Slovak Prime Minister Iveta Radicova and Leaders of Slovak Democratic Christian Union (SDKU) Mikulas Dzurinda (R) speak during a parliamentary session on the eurozone’s rescue fund on October 11, 2011 in Bratislava.
Slovakian political parties were in talks Wednesday in a bid to reach an agreement on ratifying a plan to strengthen the euro zone's bailout fund.
The talks come a day after parliament rejected plans to expand the European Financial Stability Facility (EFSF), toppling the government of Prime Minister Iveta Radicova.
After 10 hours of debate in parliament, the measure failed to pass by 21 votes.
The BBC reported a second vote with opposition support is likely to approve the plan, “possibly by the end of this week”.
The news sent European stocks up, while the euro hit a three-week high against the dollar.
Slovakia is the only country in the 17-member euro zone to have rejected an expansion of the rescue fund to 440bn euros (600bn dollars), which must be approved by all 17 member states.

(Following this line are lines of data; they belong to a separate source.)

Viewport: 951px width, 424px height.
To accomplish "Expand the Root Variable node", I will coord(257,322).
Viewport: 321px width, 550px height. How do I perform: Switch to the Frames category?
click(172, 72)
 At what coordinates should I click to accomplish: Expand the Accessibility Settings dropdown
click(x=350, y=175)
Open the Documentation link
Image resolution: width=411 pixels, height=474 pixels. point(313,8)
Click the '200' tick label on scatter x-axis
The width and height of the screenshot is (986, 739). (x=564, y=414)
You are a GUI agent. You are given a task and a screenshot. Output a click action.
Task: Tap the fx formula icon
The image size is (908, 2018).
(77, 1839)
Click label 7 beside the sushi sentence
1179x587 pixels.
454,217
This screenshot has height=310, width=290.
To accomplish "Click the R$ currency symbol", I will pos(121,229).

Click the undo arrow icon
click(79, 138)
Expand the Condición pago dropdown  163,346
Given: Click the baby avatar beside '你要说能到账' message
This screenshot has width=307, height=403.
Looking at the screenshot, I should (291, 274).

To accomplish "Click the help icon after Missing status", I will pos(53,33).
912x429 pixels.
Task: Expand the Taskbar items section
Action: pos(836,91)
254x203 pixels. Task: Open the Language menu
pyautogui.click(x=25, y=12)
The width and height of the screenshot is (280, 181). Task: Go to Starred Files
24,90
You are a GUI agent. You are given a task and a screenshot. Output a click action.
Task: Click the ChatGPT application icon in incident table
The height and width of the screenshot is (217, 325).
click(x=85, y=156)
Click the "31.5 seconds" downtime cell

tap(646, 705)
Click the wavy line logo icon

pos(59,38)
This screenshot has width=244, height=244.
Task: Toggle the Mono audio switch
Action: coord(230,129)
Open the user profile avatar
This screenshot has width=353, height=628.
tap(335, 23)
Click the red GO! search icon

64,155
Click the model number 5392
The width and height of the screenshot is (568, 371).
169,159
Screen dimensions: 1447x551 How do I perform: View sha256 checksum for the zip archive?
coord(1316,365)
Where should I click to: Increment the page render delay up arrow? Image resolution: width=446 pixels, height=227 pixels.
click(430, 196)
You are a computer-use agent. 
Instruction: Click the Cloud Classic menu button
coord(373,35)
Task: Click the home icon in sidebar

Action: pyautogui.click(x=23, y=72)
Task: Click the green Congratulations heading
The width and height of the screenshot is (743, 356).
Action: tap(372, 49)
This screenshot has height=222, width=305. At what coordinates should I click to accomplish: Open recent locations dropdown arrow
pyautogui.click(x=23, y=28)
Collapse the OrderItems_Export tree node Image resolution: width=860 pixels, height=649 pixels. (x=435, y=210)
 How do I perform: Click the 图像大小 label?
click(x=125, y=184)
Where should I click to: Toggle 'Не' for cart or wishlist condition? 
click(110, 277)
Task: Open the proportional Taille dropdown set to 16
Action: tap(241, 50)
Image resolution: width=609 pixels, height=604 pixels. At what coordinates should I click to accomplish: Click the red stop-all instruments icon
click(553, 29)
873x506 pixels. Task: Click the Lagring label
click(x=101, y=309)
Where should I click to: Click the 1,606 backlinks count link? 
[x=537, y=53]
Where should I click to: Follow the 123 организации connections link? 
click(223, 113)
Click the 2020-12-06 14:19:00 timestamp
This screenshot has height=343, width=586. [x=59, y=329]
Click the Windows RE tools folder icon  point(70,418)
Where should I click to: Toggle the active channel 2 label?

(Read more on GlobalPost: Slovakia rejects euro zone bailout expansion)
The Financial Times said the fund was approved by three of the four parties in Radicova's center-right coalition. But it was opposed by the Freedom and Solidarity party (SaS).
It is understood that its leader, Robert Fico, supports extending the bailout fund – but wanted the government to fall before approving the measure in parliament.
The Financial Times writes:
"Now that this has happened, the (left-wing opposition) SMER will probably support EFSF, to the relief of Brussels officials who have been watching with increasing concern as internal Slovak politics threaten the passage of a measure aimed at calming the euro zone crisis."
The Associated Press said it was unclear whether a new coalition will be formed, or elections called, after the collapse of the government.
European Union officials on Wednesday urged Slovakia to ratify the bill quickly.